Il y aura une question de volonté claire de l'ensemble des directions dans tous les établissements. On parle d'un déploiement qui va être sur une très longue période. Par contre, dans les établissements, bien, ils vont continuer à être obligés d'opérer, puis ils vont avoir leurs impératifs quotidiens, là, d'opération en même temps qu'ils auront, sur une très, très longue période, un projet majeur de mise en oeuvre de nouvelles solutions. Donc, ces aspects-là à la longue peuvent devenir un problème, parce qu'il y aura toujours un conflit, entre le nouveau projet puis les opérations, qui aura à être géré. Donc, au niveau de test de la volonté claire des directions dans les établissements, ce sera un bon test, en fait.

Il y a toute la question d'imputabilité aussi qui va faire en sorte que vous allez être en mesure ou non de compléter la mise en oeuvre de tout ça.

Évidemment, dans les établissements, la mise en oeuvre se fera essentiellement là, donc il faut qu'ils disposent des moyens requis pour ce faire. Alors, on a parlé dans la présentation de la stratégie de changement. Donc, cette stratégie-là doit impliquer l'ensemble de tous les niveaux, de tous les intervenants dans les organisations, le personnel en général, mais aussi et surtout les spécialistes.

Il y a tous les aspects de complexité technologique évidemment, qui sont là, et les coûts, qui sont des dangers et des risques importants.

À la limite, on pourra aussi parler d'éthique. Il y a des questions d'éthique qui pourront se poser et faire en sorte que ce sera des empêchements à certaines solutions. Donc, c'est un peu l'essentiel. Est-ce que tu en vois de supplémentaires?

M. Mercier (Alain): Peut-être le côté bonnes pratiques aussi à faire ressortir. On tombe dans des grands chantiers informatiques, donc il y a beaucoup de bonnes pratiques, que ce soit au niveau de la gouvernance, au niveau de la gestion de projets, au niveau de l'opérationnalisation de ces différents mécanismes. Donc, je pense qu'il y a une attention particulière de ne pas répéter les erreurs, d'apprendre, hein, de nos projets passés et de mettre en place les meilleures pratiques. Et il y a déjà des choses, hein, dans le réseau, qui sont en train de s'opérationnaliser pour préparer, je dirais, la base de ces grands services là ou de cette nouvelle, là, architecture.

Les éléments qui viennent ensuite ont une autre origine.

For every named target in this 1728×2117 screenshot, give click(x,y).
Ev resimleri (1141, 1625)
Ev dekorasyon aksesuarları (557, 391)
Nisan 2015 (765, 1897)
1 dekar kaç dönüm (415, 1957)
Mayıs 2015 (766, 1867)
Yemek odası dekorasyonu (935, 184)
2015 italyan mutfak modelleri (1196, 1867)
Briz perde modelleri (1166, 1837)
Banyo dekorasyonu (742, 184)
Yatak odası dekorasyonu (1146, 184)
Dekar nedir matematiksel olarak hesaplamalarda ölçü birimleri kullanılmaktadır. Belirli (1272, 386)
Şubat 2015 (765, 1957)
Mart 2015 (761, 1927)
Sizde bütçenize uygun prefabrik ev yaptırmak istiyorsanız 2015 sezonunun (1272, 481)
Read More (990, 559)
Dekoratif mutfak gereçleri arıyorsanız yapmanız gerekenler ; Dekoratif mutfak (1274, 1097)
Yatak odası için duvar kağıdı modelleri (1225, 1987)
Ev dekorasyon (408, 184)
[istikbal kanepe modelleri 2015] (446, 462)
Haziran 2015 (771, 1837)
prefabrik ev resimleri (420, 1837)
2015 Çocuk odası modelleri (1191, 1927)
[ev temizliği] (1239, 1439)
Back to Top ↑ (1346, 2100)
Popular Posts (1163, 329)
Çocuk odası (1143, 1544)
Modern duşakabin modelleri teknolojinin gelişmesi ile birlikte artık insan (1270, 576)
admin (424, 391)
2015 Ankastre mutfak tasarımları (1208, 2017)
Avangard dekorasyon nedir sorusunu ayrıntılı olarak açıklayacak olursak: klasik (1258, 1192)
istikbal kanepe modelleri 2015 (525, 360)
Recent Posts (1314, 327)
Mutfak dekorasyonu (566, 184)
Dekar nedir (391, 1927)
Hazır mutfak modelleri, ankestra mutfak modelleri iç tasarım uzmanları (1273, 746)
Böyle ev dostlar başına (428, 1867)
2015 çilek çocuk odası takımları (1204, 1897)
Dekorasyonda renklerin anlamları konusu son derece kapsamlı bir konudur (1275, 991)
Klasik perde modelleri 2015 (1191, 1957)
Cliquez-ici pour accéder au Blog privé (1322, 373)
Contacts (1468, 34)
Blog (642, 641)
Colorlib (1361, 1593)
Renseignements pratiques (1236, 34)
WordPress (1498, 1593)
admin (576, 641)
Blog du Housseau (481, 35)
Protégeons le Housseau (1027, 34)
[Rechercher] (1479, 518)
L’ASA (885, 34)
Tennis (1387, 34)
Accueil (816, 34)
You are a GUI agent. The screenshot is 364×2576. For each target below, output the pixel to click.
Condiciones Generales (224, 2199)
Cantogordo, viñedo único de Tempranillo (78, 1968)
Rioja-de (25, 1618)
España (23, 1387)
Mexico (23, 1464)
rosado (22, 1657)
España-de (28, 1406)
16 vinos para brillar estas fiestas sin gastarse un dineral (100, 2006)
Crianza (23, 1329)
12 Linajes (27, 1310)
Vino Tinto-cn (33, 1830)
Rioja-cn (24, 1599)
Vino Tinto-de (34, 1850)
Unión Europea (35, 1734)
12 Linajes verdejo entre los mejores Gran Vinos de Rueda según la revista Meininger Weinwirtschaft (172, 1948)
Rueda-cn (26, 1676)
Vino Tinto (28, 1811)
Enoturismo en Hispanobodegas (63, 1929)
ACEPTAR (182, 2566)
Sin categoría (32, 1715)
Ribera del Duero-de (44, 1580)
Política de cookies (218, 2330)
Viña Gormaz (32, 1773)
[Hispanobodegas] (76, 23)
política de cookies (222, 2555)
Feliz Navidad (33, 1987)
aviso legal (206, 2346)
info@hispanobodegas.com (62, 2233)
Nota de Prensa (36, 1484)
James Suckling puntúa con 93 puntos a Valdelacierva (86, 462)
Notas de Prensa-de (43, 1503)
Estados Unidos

M. Couillard: M. le Président. Messieurs, lorsque vous conseillez une grande organisation ? évidemment, le réseau de la santé, c'est une très grande organisation: 225 000 employés, plus de 20 milliards, pour 2004-2005, de budget de fonctionnement ? et que vous avez donc cette organisation qui vous dit: Voici, en gros, la marge d'investissement qu'on veut consentir au cours des deux, trois, cinq, 10 prochaines années, qu'est-ce que vous leur conseillez d'affecter, à partir de cette marge, à tout ce qui est de la stratégie d'implantation, je veux dire la gestion du changement, la formation des gens? Est-ce qu'il y a, je dirais, un critère reconnu dans cette question-là, ou on y va selon les besoins spécifiques de l'organisation?

n(16 heures)n

M. Martin (Christian): En fait, c'est assez difficile de... C'est parce que des projets de cette ampleur-là, il n'y a pas nécessairement beaucoup de comparables, et, au niveau des organisations, il n'est pas toujours clair que les comparables sont vraiment applicables comme on voudrait. Donc, c'est pour ça qu'on parle beaucoup de petits projets pilotes qui vont permettre de faire des petits pas et de mieux contrôler ce qu'on met à l'essai et ce qu'on veut vraiment tester dans les projets pilotes pour arriver à justement mieux encadrer quelles sont les exigences en termes de formation, en termes de... bien, justement, tous les aspects de gestion de changement, de réorganisation. Donc, ce genre de choses là qui pourra être mesuré à petite échelle dans le cadre d'un projet pilote pourra vous permettre par la suite de mieux planifier pour l'ensemble du déploiement à la grandeur du réseau. Mais d'arriver simplement avec un chiffre qui serait 8 %, 10 %, 15 %, là, c'est relativement impossible de le faire parce que... au niveau comparable, c'est assez difficile.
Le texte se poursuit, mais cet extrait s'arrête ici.